In the Clayton case the set-off claimed and allowed was in a liquidated amount, for the Collector admitted the fact and the amount of the overpayment. Here, however, the first set-off asserted is in an unliquidated amount. The Government does not admit that there has been any overpayment by the bankrupt of his 1937 tax. Whether there was any overpayment depends upon whether the bankrupt correctly reported the items making up his taxable income and the allowable deductions therefrom — matters as to which the Government and the Trustee disagree.
Moreover, let it be noted that in Charn-ley v. Sibley, 7 Cir., 73 F. 980, 982, it was held that:
“A claim is liquidated only when the amount of it has been determined, or the data settled upon which the amount can be calculated.”
The set-off asserted here is,' therefore, based on an unliquidated claim and the question is whether a court of bankruptcy, in the exercise of its statutory ánd equitable jurisdiction, has power under Section 68, sub. a, to hear and determine a set-off for an unliquidated amount, which necessarily involves a liquidation of the claim, as authorized by Sec. 57, sub. d, 11 U.S.C. A. § 93, sub. d.
It would seem that, by the express language of the section, it has such power, for the section provides that in all cases of mutual debits, or credits the account shall be stated and one debt set off against the other.
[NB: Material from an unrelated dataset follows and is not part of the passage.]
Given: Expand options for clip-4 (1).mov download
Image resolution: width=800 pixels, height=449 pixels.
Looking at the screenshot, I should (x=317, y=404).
This is a very broad direction.
Set-offs of unliquidated claims by a trustee of a bankrupt against a claim filed by a creditor of the bankrupt have been allowed in a number of cases, though (except in the Harper case) without discussion of the authority of the court to do so. The power seems generally to have been assumed to exist. See, for example, In re Pottier & Stymus Co., 2 Cir., 262 F. 955, 956; In re Royce Dry Goods Co., 8 Cir., 133 F. 100, 102-104; and In re Harper, 2 Cir., 175 F. 412, 417-427.
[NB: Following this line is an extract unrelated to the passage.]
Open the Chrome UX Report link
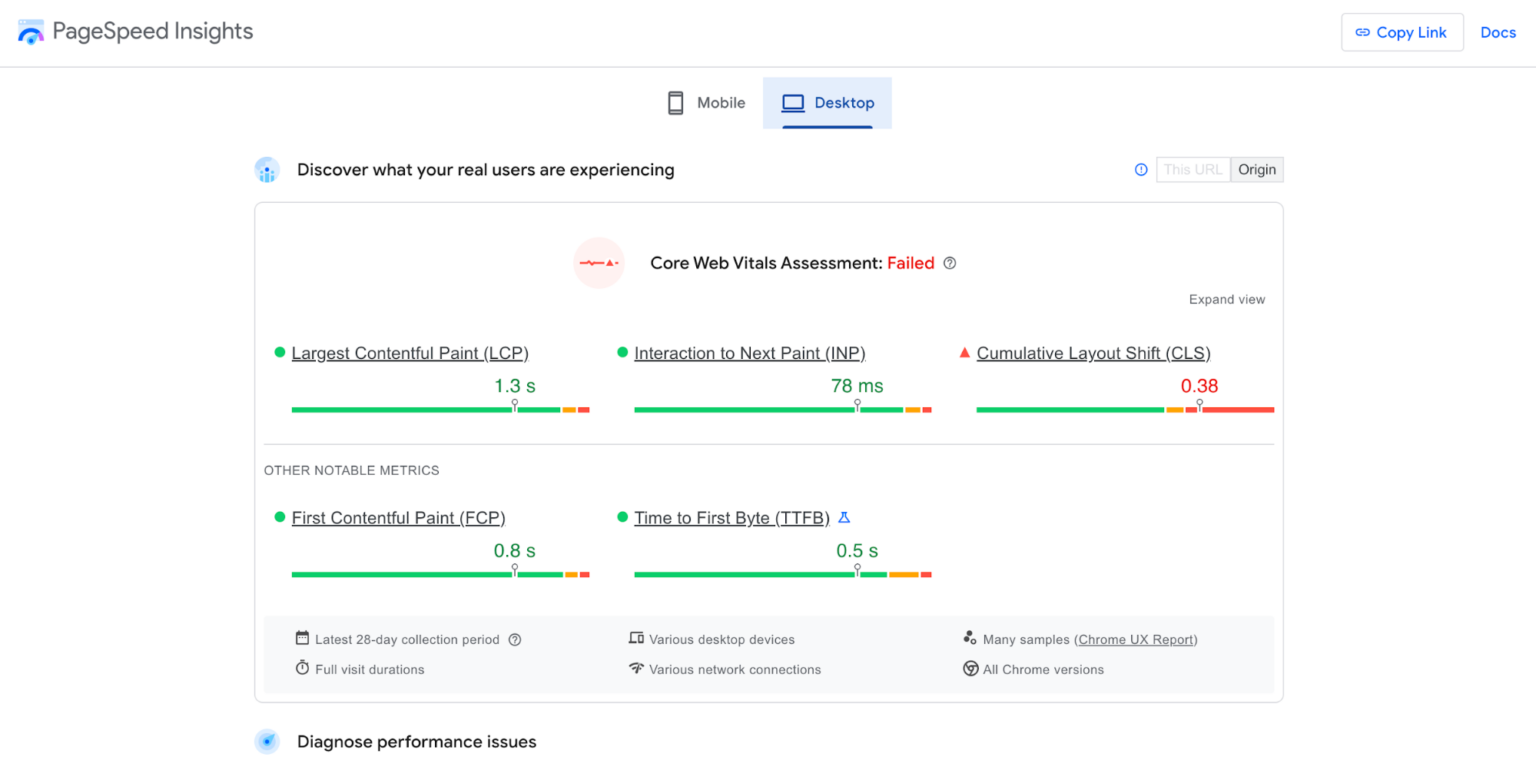1136,639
Next, let us examine Cumberland Glass Mfg. Co. v. De Witt, 237 U.S. 447, 35 S.Ct. 636, 639, 59 L.Ed. 1042. Without discussion by the majority of the court, it was assumed that a creditor of the bankrupt has the right under Sec. 68, sub. a to have set off an unliquidated claim for damages for breach of its contract against its claim upon a note of the bankrupt. The greater part of the court ruled that the section was not self-executing; i.e., that there was no automatic set-off, but that it must be invoked by the creditor. The minority held that, when liquidated, the creditor had the right to set off the unliquidated claim against the note and that it was the duty of the bankruptcy court, on its own motion, to liquidate the claim and to set it off. This is what the court said at page 455:
“The matter is placed within the control of the bankruptcy court, which exercises its discretion in these cases upon the general principles of equity.”
So in North Chicago Rolling-Mill Co. v. St. Louis Ore & Steel Co., 152 U.S. 596, 615, 14 S.Ct. 710, 715, 38 L.Ed. 565, in allowing an unliquidated claim for damages for breach of a contract to be set off against
"Cross demands and counterclaims, whether arising out of the same or wholly disconnected transactions, and whether liquidated or unliquidated, may be enforced, by way of set-off, whenever the circumstances are such as to warrant the interference of equity to prevent wrong and injustice. * * *
“The adjustment of demands by counterclaim or set-off, rather than by independent suit, is favored and encouraged by the law, to avoid circuity of action and injustice.”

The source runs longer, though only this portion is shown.